Description of the task
Copying rule for the data below: pictures stay out, and only the lines from the one with "Where should I click to: Click the Add" down to the one with "Where should I click to: Click the LBTYA", inclusive, are repeated exactly.

*** Opening Study material ***

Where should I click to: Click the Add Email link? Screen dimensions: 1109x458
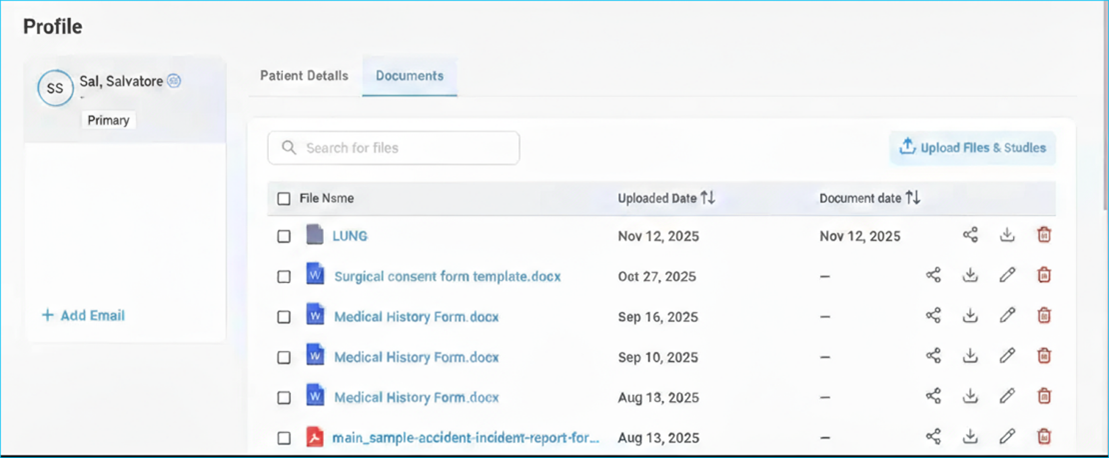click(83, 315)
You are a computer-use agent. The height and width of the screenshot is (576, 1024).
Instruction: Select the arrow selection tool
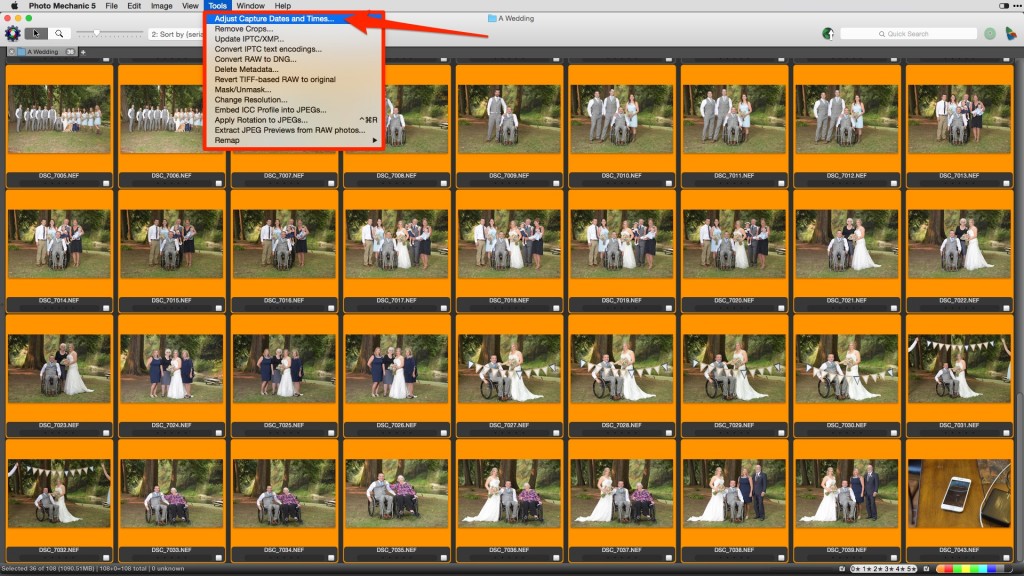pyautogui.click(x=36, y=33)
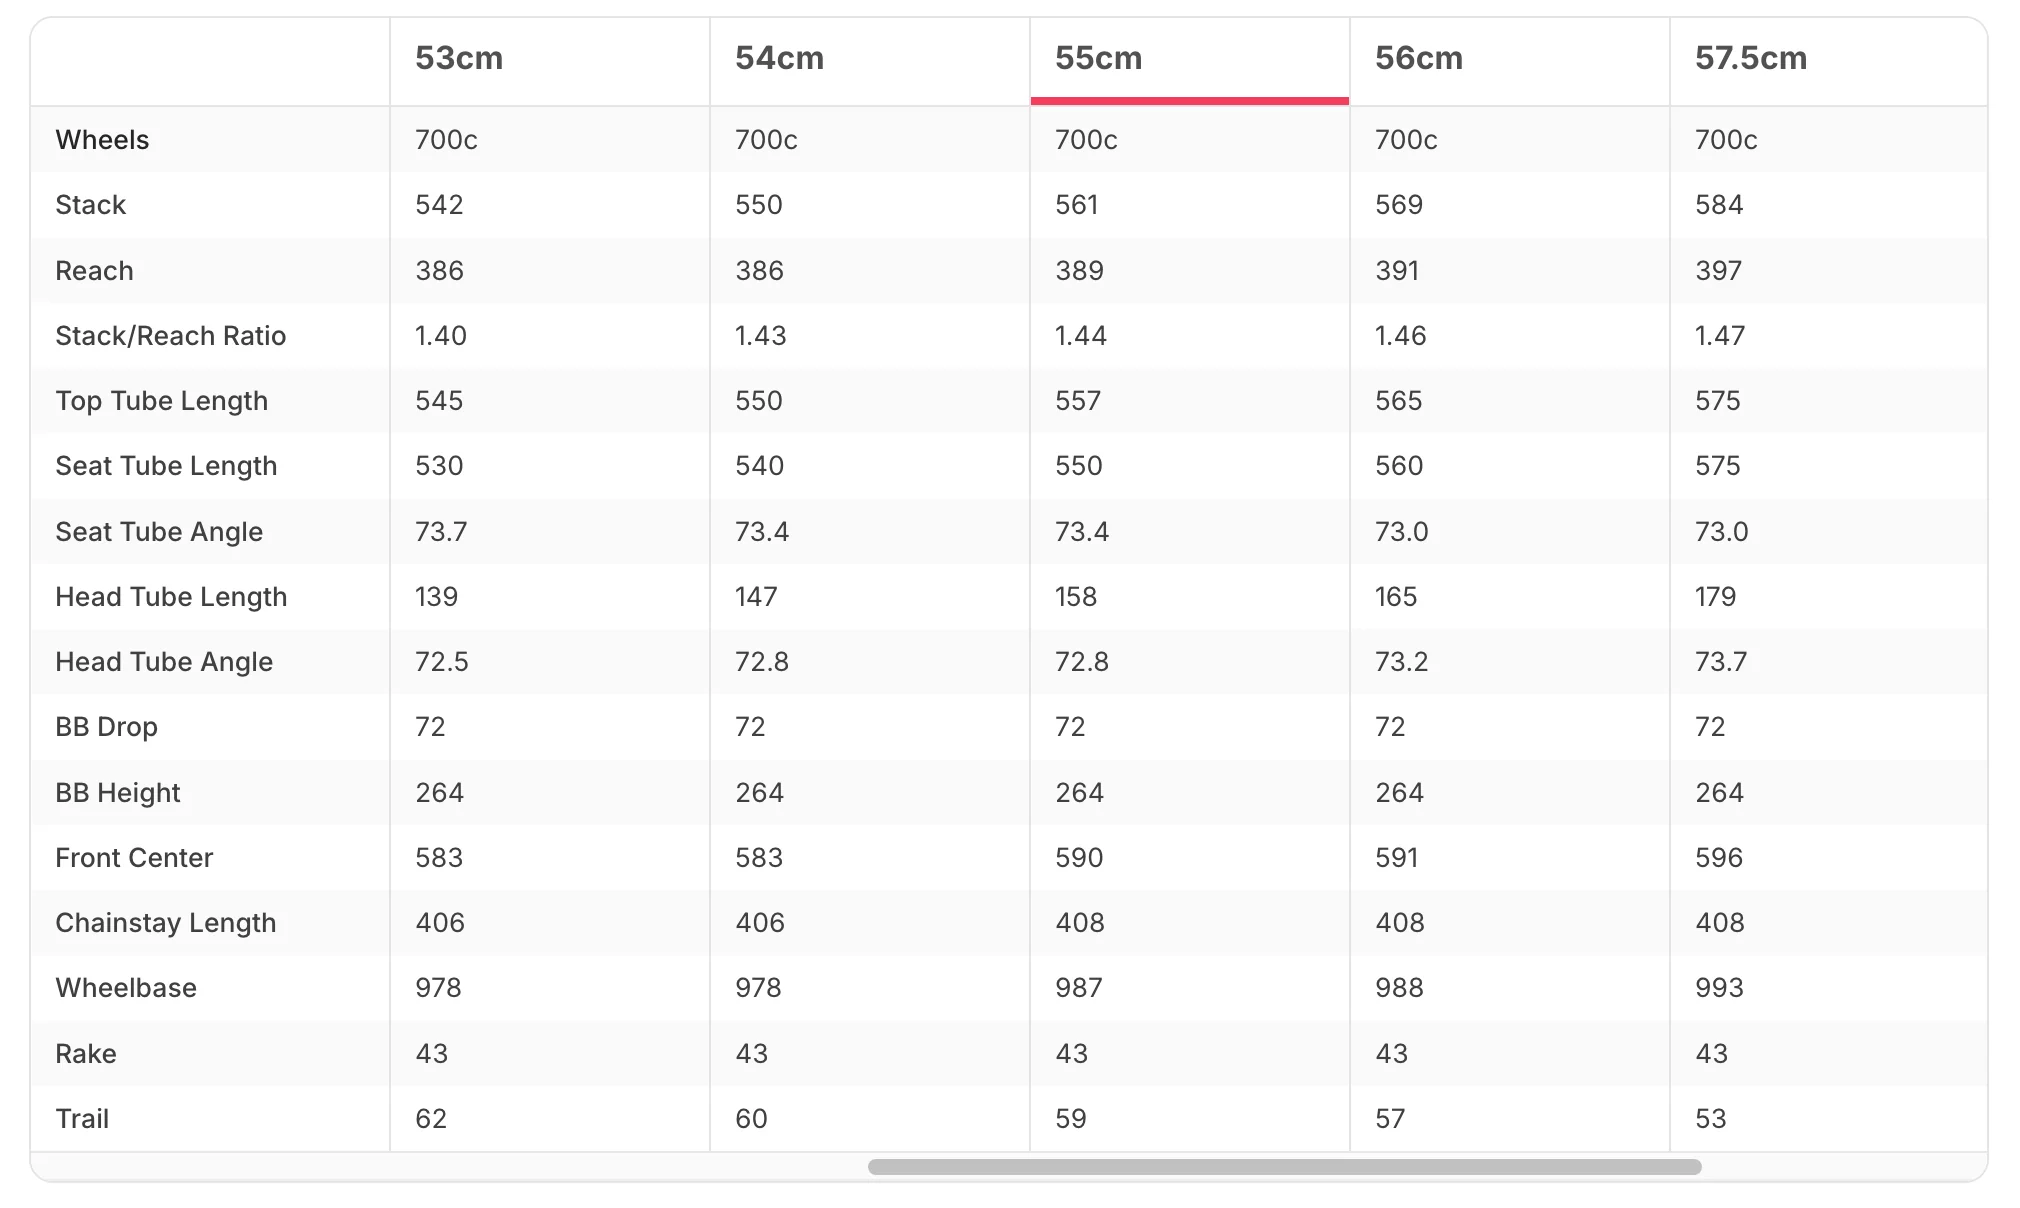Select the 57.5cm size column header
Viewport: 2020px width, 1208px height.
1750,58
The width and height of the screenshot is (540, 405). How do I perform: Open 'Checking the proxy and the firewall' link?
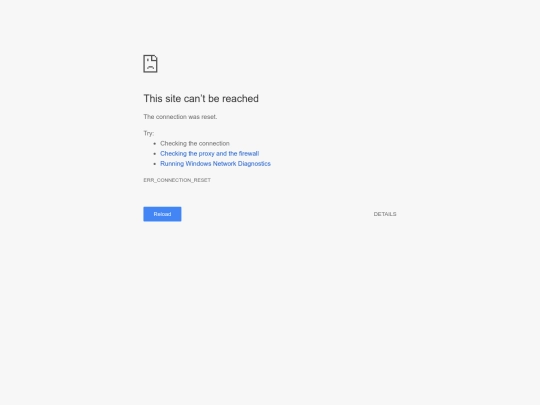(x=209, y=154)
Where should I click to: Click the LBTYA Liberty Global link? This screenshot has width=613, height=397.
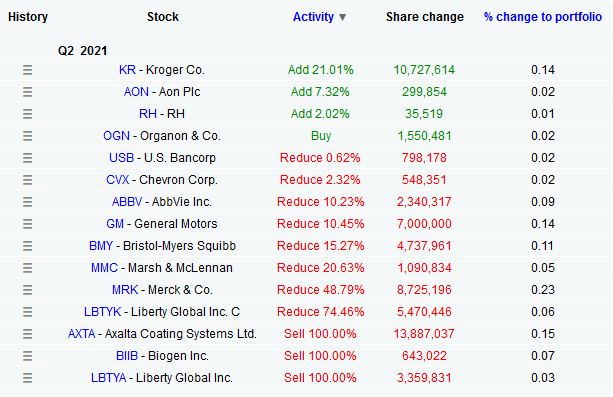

*** Closing Study material ***
*** Opening Study material ***

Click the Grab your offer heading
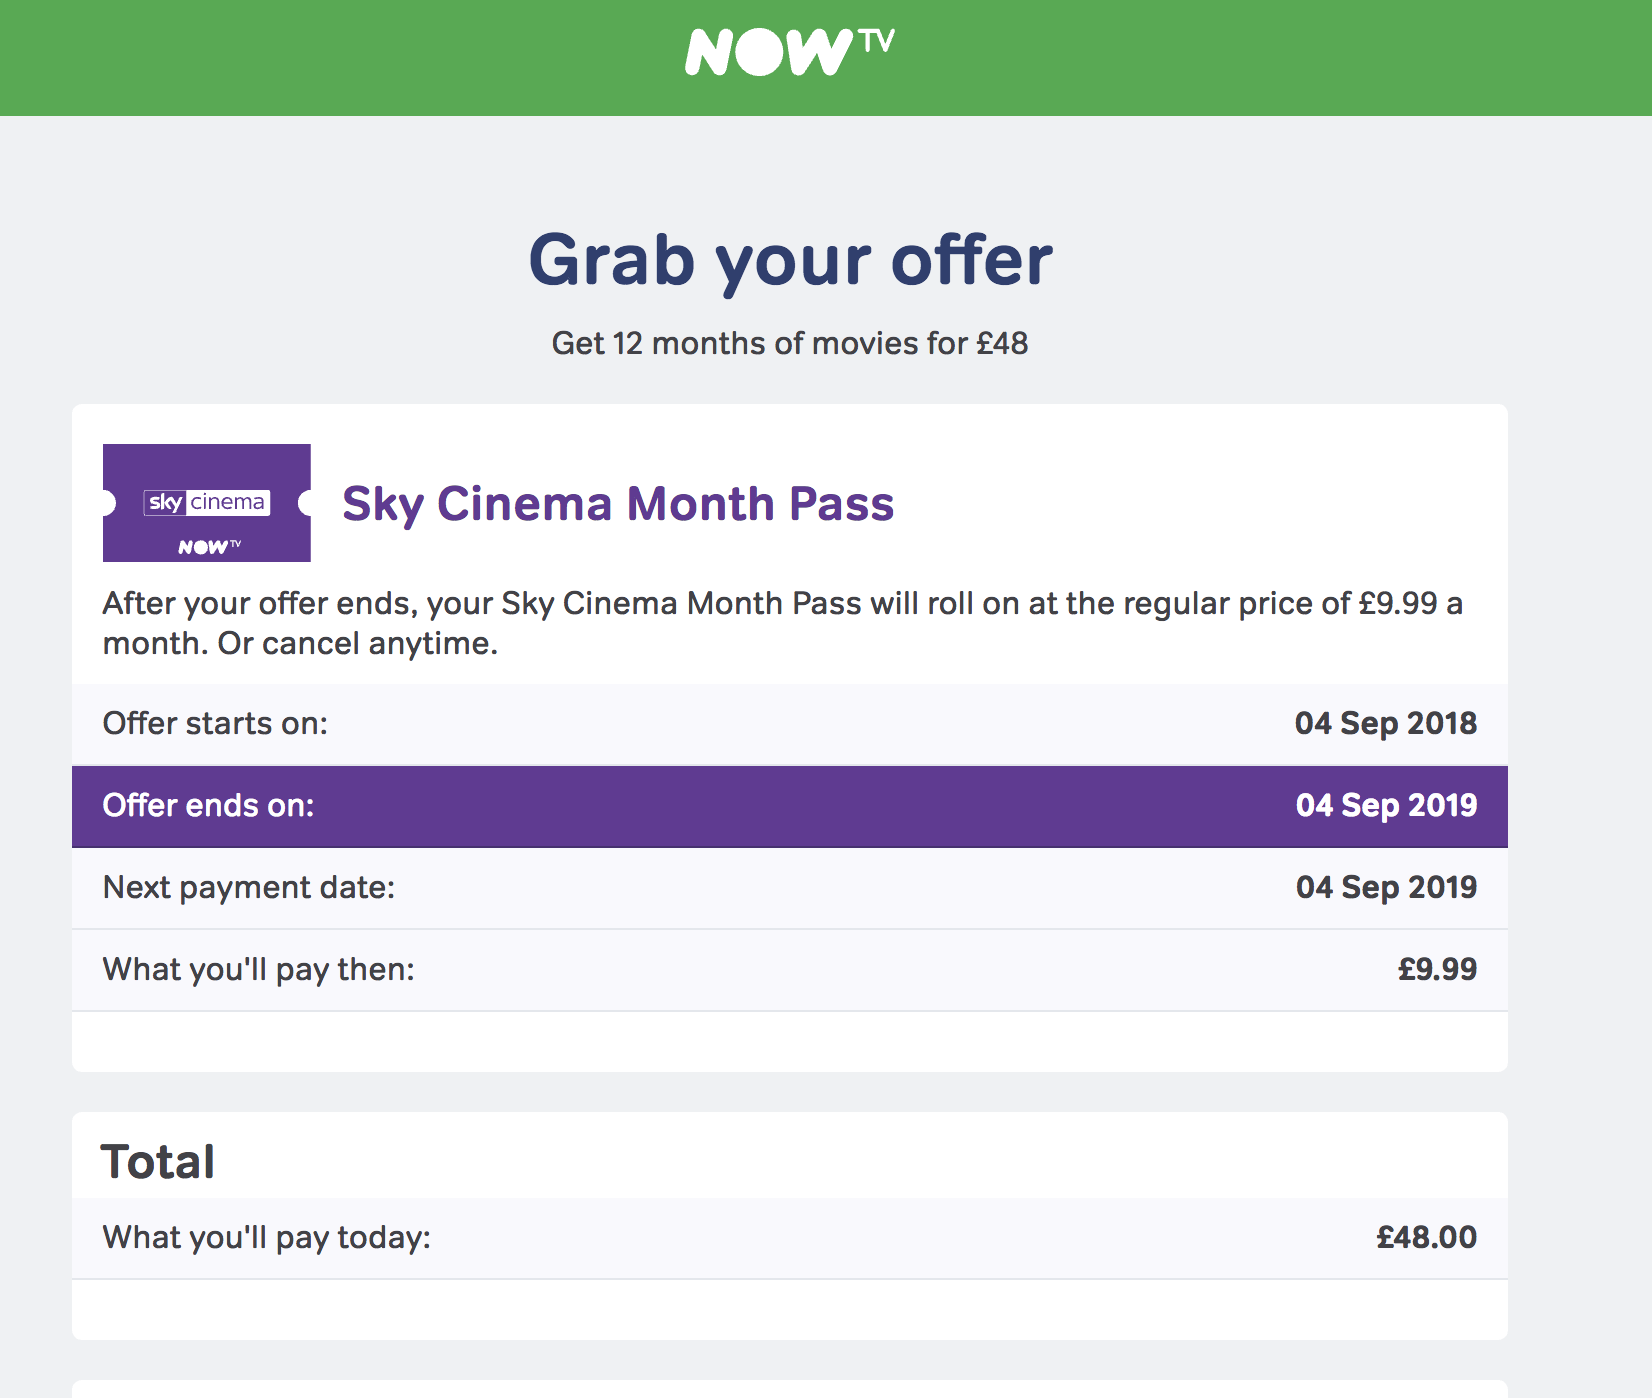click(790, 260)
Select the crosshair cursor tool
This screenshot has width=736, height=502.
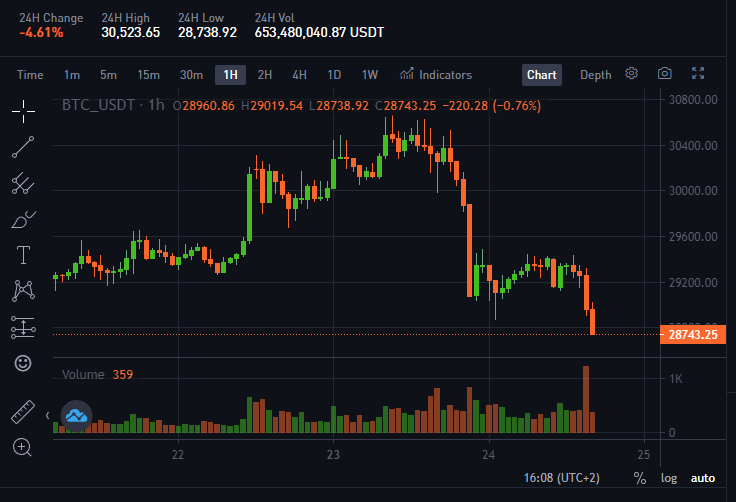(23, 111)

*** Closing Study material ***
*** Opening Study material ***

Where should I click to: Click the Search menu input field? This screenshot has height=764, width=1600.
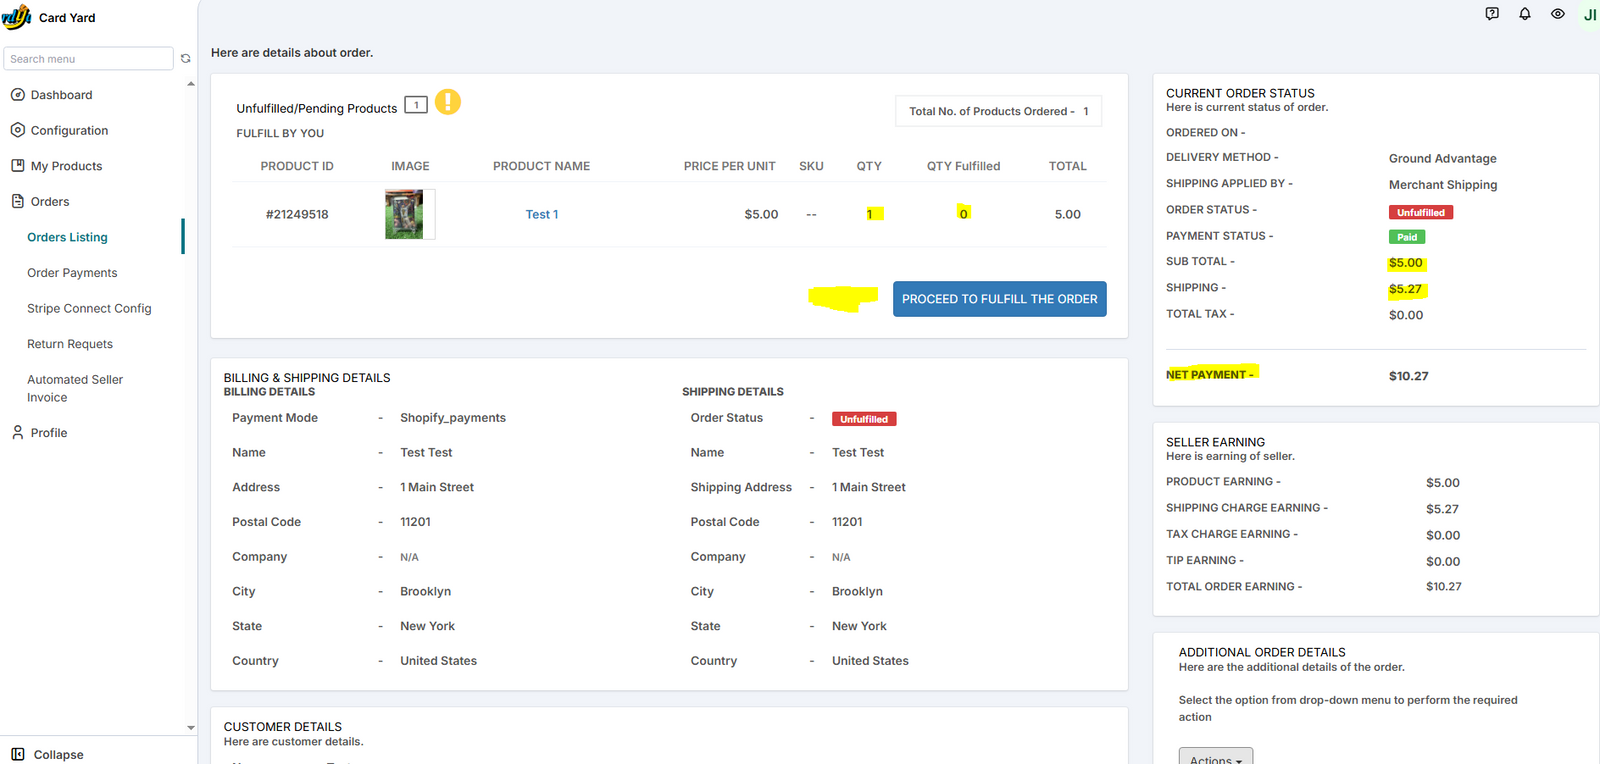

*** Closing Study material ***

Finished exercise
Where should I click to: Click the Add Email link? Screen dimensions: 1109x458
click(83, 315)
You are a computer-use agent. The height and width of the screenshot is (576, 1024).
Instruction: Select the arrow selection tool
pyautogui.click(x=36, y=33)
Select the 57.5cm size column header
Viewport: 2020px width, 1208px height.
1750,58
The width and height of the screenshot is (540, 405). How do I perform: Open 'Checking the proxy and the firewall' link?
(x=209, y=154)
Where should I click to: Click the LBTYA Liberty Global link? This screenshot has width=613, height=397.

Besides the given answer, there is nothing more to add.